View of the town from the top of the walls

We spent about 3 hours in Obidos, including a leisurely lunch in the sun, walking along the top of the walls, and enjoying a glass of Vinho Verde in a quaint boutique. While obviously a tourist destination, this is a storybook European city to enjoy and soak up the atmosphere. I would imagine in the summer it would be incredibly busy. As with most popular tourist destinations, the shoulder season is a great time to visit Óbidos!

Peniche

Peniche is a traditional fishing city west of Óbidos. We joked that it is a peninsula on a peninsula. We took it even one step further by visiting Baleal…which is a peninsula on a peninsula on a peninsula! Baleal is another major surf spot in Portugal. We enjoyed soaking up the sun here and watching the surfers while enjoying a cold beverage.

Peniche’s city center was formed by the fisherman and as you drive through the town you can see the canned fish factories along the road. The city was protected by Peniche Fort during the 16th and 17th centuries. In the 19th century it was a famed prison for those who dared to fight against the fascist regime.

We only stayed in Peniche for about an hour as the last stop on our private tour but we’d love to come back for a longer stay. The beaches are picturesque along the miles of shoreline surrounding the city. We’d loveo to do a day trip to the Berlengas Islands which form an achepelego 15km off the Peniche coast. They are known for their beautiful rock formations and bird life.

Aveiro

The old Aveiro train station

Our last weekend wandering was to Aveiro, which is located 90 minutes north of Nazaré. It is also only a 30 minute train ride south from Porto and would be an excellent day trip from there. One day is plenty of time to see this delightful city and it is easy to do it independently.

Aveiro is known as the “Venice of Portugal”. Funny how any city with canals is the Venice of somewhere? Aveiro has several canals that snake through the city and come complete with moleceiros…long narrow boats. Historically they were used to clear the seaweed and algae out of the canals but today they are purely for tourists! And like everything in Portugal, they love Christian Ronaldo! Along the canal are numerous moleceiros companies offering 45 minute canal tours for about €15. Along the way you’ll learn about the history of Aveiro.

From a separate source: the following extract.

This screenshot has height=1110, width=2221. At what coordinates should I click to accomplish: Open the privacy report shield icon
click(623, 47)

We love to just wander a city and discover its hidden corners. There are some wonderful narrow streets lined with cafes that open into squares lined with…more cafes! We were there on a beautiful spring day and enjoyed sitting outside for a traditional Portuguese lunch. There was a city wide Scouts scavenger hunt happening when we were there and it was fun seeing all of the kids and their troops searching for clues in the city.

There are no shortage of churches to see while in Portugal so we decided to stop in a few. Our first stop was Igreja de Sao Joao Evangilista which was built in the 18th Century. The gold work here was absolutely stunning!

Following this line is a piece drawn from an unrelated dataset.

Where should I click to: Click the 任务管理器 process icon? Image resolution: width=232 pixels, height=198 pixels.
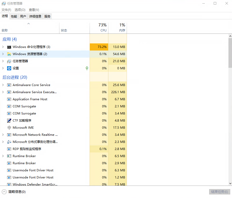point(9,61)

We also visited the Cathedral of Aveiro which was founded in 1423. It has been undergoing a major renovation. It was fascinating to see such an old building have modern upgrades. Including the old and the new organs!

Because Nazaré itself is fairly small, we knew that during our month long stay here we’d want to get out and see other cities along the Silver Coast of Portugal. As slow travelling digital nomads, we like to balance our work life with some fun! We’d definitely recommend seeking out Caldas da Rainha, Óbidos, Alcabaça Monastery, Peniche, and Aveira if you find yourself in central Portugal!